Among the usual items I found on bringing in this morning’s mail delivery was a flyer from Miller’s Ace, which is up the road a little bit from Front Royal in Stephens City. It is, apparently, a hardware store, but looking at the flyer they sent you’d think it was the local Guns R Us outlet. Everything from small pistols to shotguns to automatic rifles were in the flyer. Except for few tiny sections featuring paint and lawnmowers, every single inch of the four page flyer featured some kind of gun. I looked down to the dining room table where I had laid it down and shook my head. Well, I didn’t physically shake my head at it—because the motion was all in my mind—and though I was safe at home, there are times out here in the valley when it’s good that other people don’t know what you’re shaking your head at.
A little later, after I’d picked up Julien from school, we were heading back toward home when we came across yet another one of those pickup trucks flying a huge Confederate Flag out the back. As he passed by, the driver gave me that look I’ve seen so many times—that empty and evil look of someone who sees me and isn’t quite sure what the hell I am, except that I’m an “other.” As he gave me that look I was shaking my head at him. Calling him a dumb-ass, racist motherfucker. But he had no idea, because I was doing it without making a sound, without moving a muscle. Of course, when the time is right, you do make a sound—a big fat fucking sound—and you move every muscle as well as you can. But you have to be careful when you do it, because more often than not, they’re the ones with the guns. Me, I don’t carry that shit, but they do.

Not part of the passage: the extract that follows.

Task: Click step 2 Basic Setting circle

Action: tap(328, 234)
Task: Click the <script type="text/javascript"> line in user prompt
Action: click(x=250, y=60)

Which, to me, just means that they’re the ones who are more afraid.
Julien and I went on home and took our usual afternoon nap. He still needs his mid-day nap, and I need the nap because I’m never able sleep more than a few hours at night. The afternoon nap gives me the sort of break I need to function. I think it also helps me resist that primitive urge I have within me to give the finger to every single goon like the one we just passed. It’s free speech, just like they’re free to express their idiocy and bigotry in the form of a giant flag they wave from their jacked up pickup truck. But some free speech is protected more than others. It kind of depends on where you are. But then again, maybe it doesn’t. And when your so-called free speech attempts to communicate, legitimize, and put a stamp of approval on hate and heinous ideas, that’s another matter. And that’s why I say as far as the Confederate flag goes: Burn that motherfucker down. And when it’s burned down, I can sleep a little bit better. But not much.
Usually, I have to wake up again in an hour and half to pick up Maggie, but today we were able to sleep a little longer because until the end of the week, she’s in New York. She’s there to take part in this week’s Model United Nations activities with the other sixth graders from her school. Although I have my disagreements with the school’s methods at times, one thing that always stays with me is when during an event at the Front Royal Moose Lodge, the school’s founder explained that she began the school with idea of having an institution here that promoted peace.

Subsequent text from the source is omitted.